By Eliot Brown 

Six months after investors placed a $5 billion valuation on WeWork Companies Inc., the New York-based provider of shared office space to small companies and technology startups has reached the $10 billion mark.

WeWork on Wednesday said Fidelity Management & Research Co. had pumped $400 million of capital into the company. Chief Executive Adam Neumann said the company's valuation is now roughly $10 billion.

The transaction puts on display investors' ravenous appetite for young, fast-growing companies.

At the current valuation, WeWork is larger than all but three publicly traded office landlords, and more than half the size of Boston Properties Inc., the largest by market capitalization with a value of $19 billion.

Boston Properties owns more than 45 million square feet of real estate, including some of the highest-priced office space in the country. By contrast, WeWork leases about 3.5 million square feet throughout the U.S. and in some global locations, highlighting investors' expectations for growth--and the high risk to those investors if the growth slows or reverses.

Early last year, WeWork's valuation was about $1.5 billion, according to the company.

WeWork's main business is renting office space from landlords, then building it out into an incubator-like space with small offices and hip common areas meant to promote interaction. That, in turn, is then rented to startups and small companies on a monthly basis, and it also offers add-ons like health insurance and payment processing.

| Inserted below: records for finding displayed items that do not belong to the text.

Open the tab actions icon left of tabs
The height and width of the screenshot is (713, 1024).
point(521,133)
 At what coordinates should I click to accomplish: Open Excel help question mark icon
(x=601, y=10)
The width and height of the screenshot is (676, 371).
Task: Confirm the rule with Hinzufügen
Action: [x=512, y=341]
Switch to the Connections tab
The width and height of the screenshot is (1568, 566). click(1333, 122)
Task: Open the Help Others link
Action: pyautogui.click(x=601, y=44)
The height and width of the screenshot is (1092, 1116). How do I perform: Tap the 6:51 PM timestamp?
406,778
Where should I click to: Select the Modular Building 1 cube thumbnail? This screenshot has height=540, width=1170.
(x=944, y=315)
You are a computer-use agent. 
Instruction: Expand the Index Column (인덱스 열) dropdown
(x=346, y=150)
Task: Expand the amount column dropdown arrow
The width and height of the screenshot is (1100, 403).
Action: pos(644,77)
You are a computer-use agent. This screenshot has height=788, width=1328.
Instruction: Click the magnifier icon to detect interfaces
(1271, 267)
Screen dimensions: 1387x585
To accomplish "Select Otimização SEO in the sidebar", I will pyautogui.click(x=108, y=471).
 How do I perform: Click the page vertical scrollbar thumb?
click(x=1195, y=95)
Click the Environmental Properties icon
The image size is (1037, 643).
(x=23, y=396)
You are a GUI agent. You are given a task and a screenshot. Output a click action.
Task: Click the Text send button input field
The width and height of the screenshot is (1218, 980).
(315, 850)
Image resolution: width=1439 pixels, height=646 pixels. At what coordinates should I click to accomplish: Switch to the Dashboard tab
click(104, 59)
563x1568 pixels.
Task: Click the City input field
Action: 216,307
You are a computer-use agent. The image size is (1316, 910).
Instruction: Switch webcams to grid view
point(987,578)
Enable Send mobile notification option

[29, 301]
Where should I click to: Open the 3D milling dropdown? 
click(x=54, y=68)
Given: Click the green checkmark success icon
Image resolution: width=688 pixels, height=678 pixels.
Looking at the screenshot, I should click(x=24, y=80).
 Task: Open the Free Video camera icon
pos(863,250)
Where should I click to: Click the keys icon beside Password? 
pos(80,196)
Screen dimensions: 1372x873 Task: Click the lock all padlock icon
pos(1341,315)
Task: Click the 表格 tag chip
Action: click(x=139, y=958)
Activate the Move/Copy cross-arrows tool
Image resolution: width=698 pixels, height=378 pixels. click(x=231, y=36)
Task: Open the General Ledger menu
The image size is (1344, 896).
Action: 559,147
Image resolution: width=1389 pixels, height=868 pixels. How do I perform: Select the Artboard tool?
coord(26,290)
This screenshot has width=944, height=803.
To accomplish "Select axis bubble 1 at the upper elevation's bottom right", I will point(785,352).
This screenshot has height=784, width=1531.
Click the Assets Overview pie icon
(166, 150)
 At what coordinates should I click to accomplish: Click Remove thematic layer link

The company's pitch to investors and its customers--and the thesis for those pouring money into it--is that the world of office space is changing with the rise of a younger generation tired and wary of traditional corporate office culture.

At its essence, WeWork is involved in arbitrage: it rents the office space at one price, then leases it out to a set of small companies paying much higher rates. It has been the fastest-growing company, by footprint, in New York in recent years.

The product has become appealing in part because of the energy-filled environment WeWork has created, complete with free beer on tap and large common areas with ping pong.

Mr. Neumann said the company hadn't been looking for additional funding recently but kept getting a barrage of calls.

"We didn't seek this out," said Mr. Neumann, 36 years old. "We kept having offers and kept ignoring them." Ultimately, he said, he warmed to the offer, though he adds that it comes with higher pressure.

"This is an increase in responsibility, an increase in expectations," he said. "A higher valuation with more cash invested by investors just means you need to deliver higher returns."

Given those expectations of extraordinary growth, the $10 billion valuation suggests traditional landlords might be worried WeWork will upset their traditional business.

But for now, the old guard is hardly scared.

"I don't worry about [WeWork] one bit," said Martin Selig, one of Seattle's largest office landlords, who currently owns a portfolio of 4 million square feet, with another 1.5 million square feet under way.

Mr. Selig said WeWork's new valuation is interesting, but added that he doesn't feel his business is threatened. Rather, he sees WeWork as a place that will incubate companies ready to move into his buildings when they get larger.

There are risks for WeWork. Because the company signs long-term leases with landlords and then rents it out to its members on a monthly basis, its expenses are fixed while its revenue fluctuates with demand.

Small office space has historically been highly sensitive to downturns, and in the event of a bust in the technology sector--from which it gleans many of its members--WeWork could be stuck with high bills and little revenue.

Mr. Neumann declined to provide specifics on the company's figures, except to say that they have met or exceeded growth projections shared with investors at the last fundraising round in December.

At the time, its valuation was about 100 times its operating income, whereas many office landlords trade at about 20 times earnings.

Mr. Neumann said he didn't expect any additional fundraising rounds because the company is profitable. Previously he has told others he expects an initial public offering in coming years, according to people who have discussed the matter with WeWork.

Bloomberg News first reported that WeWork was seeking funds at a $10 billion valuation.